Mais, me direz-vous, c’est précisément ce régime que nous combattons, c’est lui qui a été la pierre d’achoppement de la colonisation. Mais, c’est en quoi vous vous trompez ! Lisez ce qui va suivre, et vous verrez alors pourquoi il ne pouvait en être autrement, et comment le marchand de bois n’a été qu’un obstacle temporaire.

Vers 1845, quelques colons s’aventurèrent dans l’immense forêt des « Bois Francs », qui s’étendait depuis les confins des vieilles paroisses jusqu’aux frontières du Maine. Ils s’arrêtèrent dans un endroit appelé Somerset, et là sur de jolis côteaux, ils abattirent les premiers arbres pour y bâtir leur cabane. On ne restait pas inactif dans la jeune colonie ; au contraire, on bûchait ferme, mais tout n’était pas rose. Pour arriver jusque là, il avait fallu franchir de longues distances dans la forêt épaisse, la hache à la main, ou traverser des savanes boueuses dans lesquelles on enfonçait profondément, car aucun chemin n’avait été tracé. Tout se transportait à dos d’homme : provisions et instruments de travail comme, un peu plus tard, les denrées que l’on voulait vendre.
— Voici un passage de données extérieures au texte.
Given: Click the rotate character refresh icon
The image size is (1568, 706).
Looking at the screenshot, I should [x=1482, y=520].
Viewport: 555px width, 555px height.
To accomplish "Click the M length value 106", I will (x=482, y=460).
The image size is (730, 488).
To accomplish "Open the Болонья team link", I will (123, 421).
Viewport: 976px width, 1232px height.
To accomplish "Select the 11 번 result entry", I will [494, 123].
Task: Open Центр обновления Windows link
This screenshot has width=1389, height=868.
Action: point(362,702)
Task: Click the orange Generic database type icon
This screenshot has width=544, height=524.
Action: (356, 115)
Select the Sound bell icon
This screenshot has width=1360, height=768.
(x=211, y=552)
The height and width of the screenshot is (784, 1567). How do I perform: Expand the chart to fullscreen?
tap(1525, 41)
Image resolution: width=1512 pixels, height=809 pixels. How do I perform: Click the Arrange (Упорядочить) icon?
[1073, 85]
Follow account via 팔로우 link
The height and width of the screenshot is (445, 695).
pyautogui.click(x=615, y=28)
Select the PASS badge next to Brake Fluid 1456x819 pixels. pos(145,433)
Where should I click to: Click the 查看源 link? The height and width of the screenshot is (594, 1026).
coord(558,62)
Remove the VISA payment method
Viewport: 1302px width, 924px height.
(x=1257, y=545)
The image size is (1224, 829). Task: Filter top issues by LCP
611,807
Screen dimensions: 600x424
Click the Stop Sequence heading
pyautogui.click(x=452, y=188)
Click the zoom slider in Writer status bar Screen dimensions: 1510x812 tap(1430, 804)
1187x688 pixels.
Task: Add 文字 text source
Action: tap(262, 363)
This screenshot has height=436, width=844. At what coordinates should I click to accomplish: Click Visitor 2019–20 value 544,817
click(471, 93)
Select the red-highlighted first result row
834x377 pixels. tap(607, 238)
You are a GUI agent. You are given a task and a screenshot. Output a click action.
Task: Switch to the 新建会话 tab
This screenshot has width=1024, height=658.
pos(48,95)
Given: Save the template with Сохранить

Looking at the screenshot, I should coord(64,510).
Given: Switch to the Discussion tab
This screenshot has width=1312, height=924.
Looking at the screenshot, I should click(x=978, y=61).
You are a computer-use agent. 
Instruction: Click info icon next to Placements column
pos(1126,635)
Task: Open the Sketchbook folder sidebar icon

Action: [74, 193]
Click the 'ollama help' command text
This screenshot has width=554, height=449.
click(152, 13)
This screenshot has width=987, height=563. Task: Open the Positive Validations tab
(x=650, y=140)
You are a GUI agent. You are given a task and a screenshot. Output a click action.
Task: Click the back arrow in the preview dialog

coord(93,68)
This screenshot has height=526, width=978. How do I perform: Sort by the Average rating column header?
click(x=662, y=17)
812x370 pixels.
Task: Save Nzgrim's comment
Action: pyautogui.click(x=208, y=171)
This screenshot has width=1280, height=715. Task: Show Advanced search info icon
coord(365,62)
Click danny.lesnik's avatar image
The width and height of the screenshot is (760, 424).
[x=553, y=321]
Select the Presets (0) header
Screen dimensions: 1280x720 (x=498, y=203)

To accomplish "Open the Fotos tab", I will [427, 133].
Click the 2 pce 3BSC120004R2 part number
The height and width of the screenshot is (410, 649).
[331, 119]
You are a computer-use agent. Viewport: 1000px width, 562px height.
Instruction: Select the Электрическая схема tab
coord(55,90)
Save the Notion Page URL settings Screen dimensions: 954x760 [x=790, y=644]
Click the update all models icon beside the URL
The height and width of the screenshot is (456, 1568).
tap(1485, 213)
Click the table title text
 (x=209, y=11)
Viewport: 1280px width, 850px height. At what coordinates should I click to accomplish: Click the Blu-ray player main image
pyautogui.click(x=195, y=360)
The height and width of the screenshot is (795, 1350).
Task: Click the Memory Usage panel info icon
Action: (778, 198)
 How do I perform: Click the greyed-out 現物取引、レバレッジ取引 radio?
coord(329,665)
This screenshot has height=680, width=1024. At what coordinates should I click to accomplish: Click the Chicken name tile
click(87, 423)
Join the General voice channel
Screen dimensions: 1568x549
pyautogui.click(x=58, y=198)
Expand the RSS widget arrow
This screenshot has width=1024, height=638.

La petite colonie ne prospérait guère, malgré l’accroissement de la population, la construction d’un chemin rudimentaire, et la présence de quelques marchands. Non seulement elle ne prospérait pas, mais elle végétait, pour ne pas dire qu’elle dépérissait.

Or voilà qu’un jour — il fallut attendre quinze ans — on apprend que la forêt s’ouvre du nord au sud, des rails d’acier se posent sur le sol découvert et fraîchement remué, et bientôt la locomotive du Grand Tronc apparaît aux yeux de tous, apportant avec elle une activité prodigieusement féconde. Dix ans plus tard ; vingt-cinq paroisses s’échelonnaient le long du chemin de fer ; car le chemin de fer, comme le fleuve, c’est la grande route ouverte à tous, permettant au trafic de passer, apportant et emportant les denrées qui font vivre le commerce et assurent la subsistance du cultivateur.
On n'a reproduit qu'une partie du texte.